The program of "proving" Judaism to be rational has had its effect. Many traditional beliefs are all but unknown among modern Jews. Many Jews with a conventional Jewish education do not know that Judaism classically had a strong belief in an afterlife; that Jewish texts are saturated with beliefs about angels, demons, mythological figures, and fantastic tales; that many rituals are clearly not "rational" (like swinging a chicken above one's head in an atonement ritual, or the old Moroccan custom in which the night before a bris there is a tahdid": a ceremony where one walks around the room of the newborn, unsheathed sword in hand, waving it as if to kill the demons, all the while reciting blessings).

Jews in their own minds became Apollonian figures--praising reason, light, and the austere beauty of thought--against the Dionysian dark forces that seemed to drag us back to a primitive world.

But human beings are not so simple. If a faith were solely about reason, we would not need faith. Reason carries its justification on its own back. To do something because it is reasonable is sufficient. Religion is also about reason, and much more.

To some, this will sound apologetic. But that depends upon your conception of the human being. We do not have timetables and grids inside ourselves. We have souls. They are ignited not only by what is logical but also by what is beautiful.

In the autobiography of the renowned English philosopher John Stuart Mill, he talks about how after a rigorous classical training in his youth, he suffered a nervous breakdown. He was eventually cured by taking long walks in the woods and reading the poetry of Wordsworth. His was a powerfully logical mind, one of the foremost reasoning tools of the 19th century. But logic alone was a dry root, from which soul-nourishment did not grow.

In keeping kosher there is a kind of poetry, in keeping shabbat there is a dark, mysterious rhythm. What does it mean? As the poet Archibald MacLeish wrote, "A poem should not mean, but be." Judaism is not irrational, simply deeper, different, more variegated than reason alone. That is a truth of faith that all religious souls know.

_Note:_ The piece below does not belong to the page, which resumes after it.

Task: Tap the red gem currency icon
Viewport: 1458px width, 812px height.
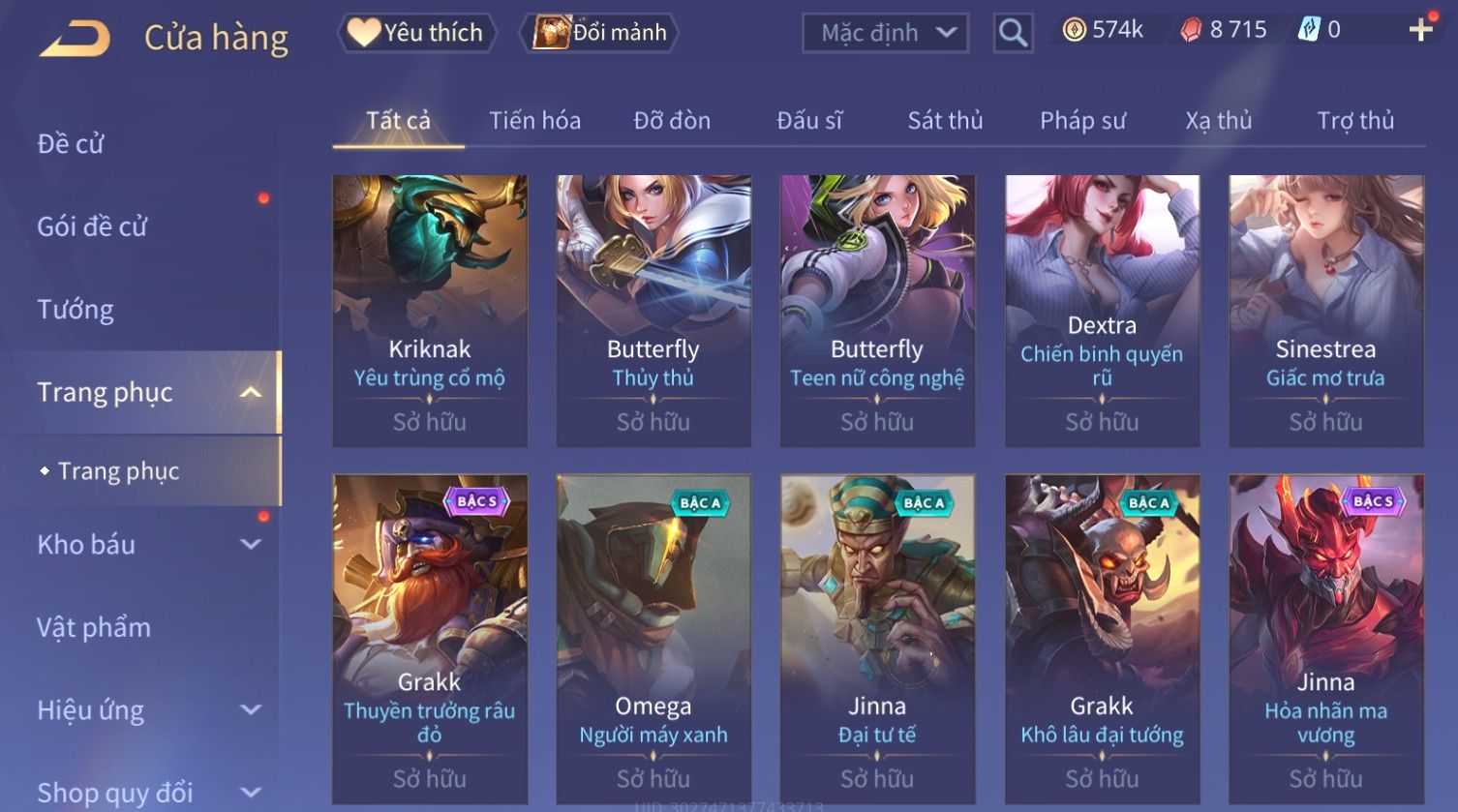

We need faith to open dark and secret doors inside, to make us see, to startle and uplift us, to give us back our souls. Reason is hardly the enemy, but it is also not the only answer. God gave us minds to use them, and they are a great gift. But unfettered reason loosed on the world has done great harm; and Judaism recognizes the imperative of wonder, of depth--of reasons, as Pascal put it, that reason knows nothing of.

There are symphonies in our souls. Faith helps strike the music so we can train our spirits to live in God's complex, mysterious, and wondrous world. Is Judaism a religion of reason? No. It is a religion where reason plays a powerful, a vital, an irreplaceable role. But is a religion of something even deeper than reason: a religion of beauty, of truth--of God.